Extrait choisi:
Pour finir, un extrait de mail adressé à Jacky :

« ... Votre intervention au congrès a révélé l'intimité de Mme Teodorescu : les Tapisseries sont une pierre philosophale. Oui, "essayer de comprendre une fascination".

...

J'ai été en une forme d'ébullition autour de (St) Thomas More. De sa relecture, il reste une porte, un code d'entrée vers l'autre monde que je combine dans la double négation d'un Nihilisme Utopiste. Un jour je dirai ça clairement, c'est fabuleux ce néant dans lequel se développent les plus fragiles des constructions de pensée. Royaume des royaumes. Reste à développer une pensée, à avoir un sujet.

Je retourne de ce pas au développement d'autres délires qui ne valent pas d'être retranscrits. A très bientôt

Ao »

Mais ce n'est pas l'histoire que j'ai envie de raconter maintenant

Je veux des sens, comme "Romance gothique". Pour l'écrire je venais de parcourir un site d'images gothiques sur Instagram. Comment s'appelait-il déjà ? Je vais chercher ça et peut-être une nouvelle fois décrire les images.

Matériau:
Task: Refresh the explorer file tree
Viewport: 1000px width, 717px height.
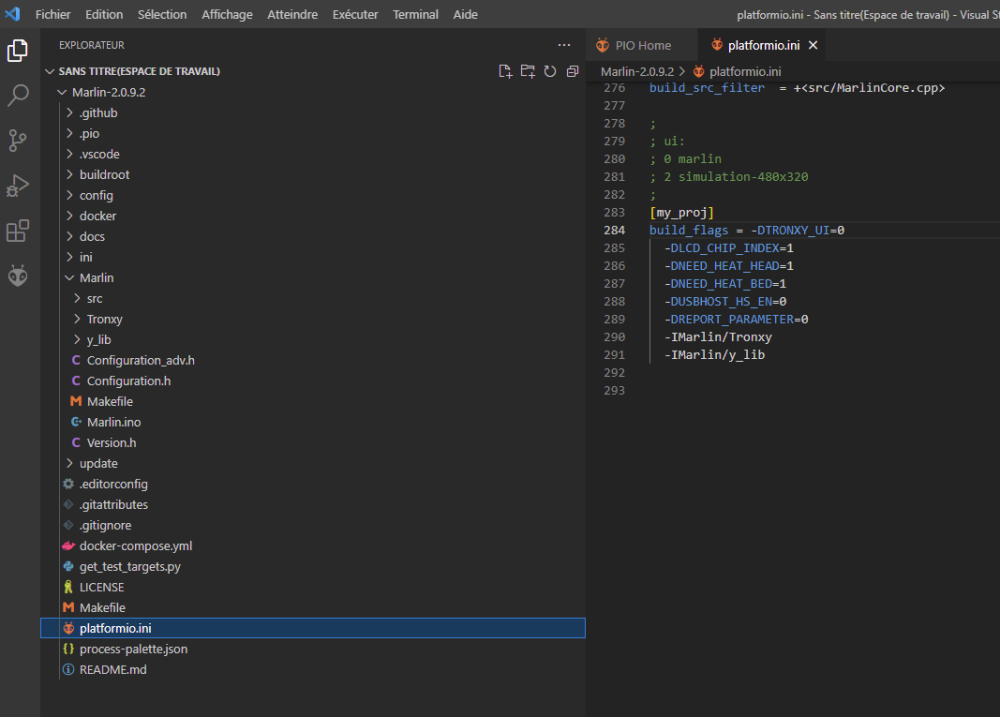Action: [x=550, y=71]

Consignes:
1. Relevez tous les noms de personnes qui figurent dans l'extrait, y compris la signature du courriel.
2. D'après l'extrait, quel site a été parcouru avant l'écriture de « Romance gothique » ?

Réponses:
1. Jacky, Mme Teodorescu, (St) Thomas More, Ao

2. Un site d'images gothiques sur Instagram.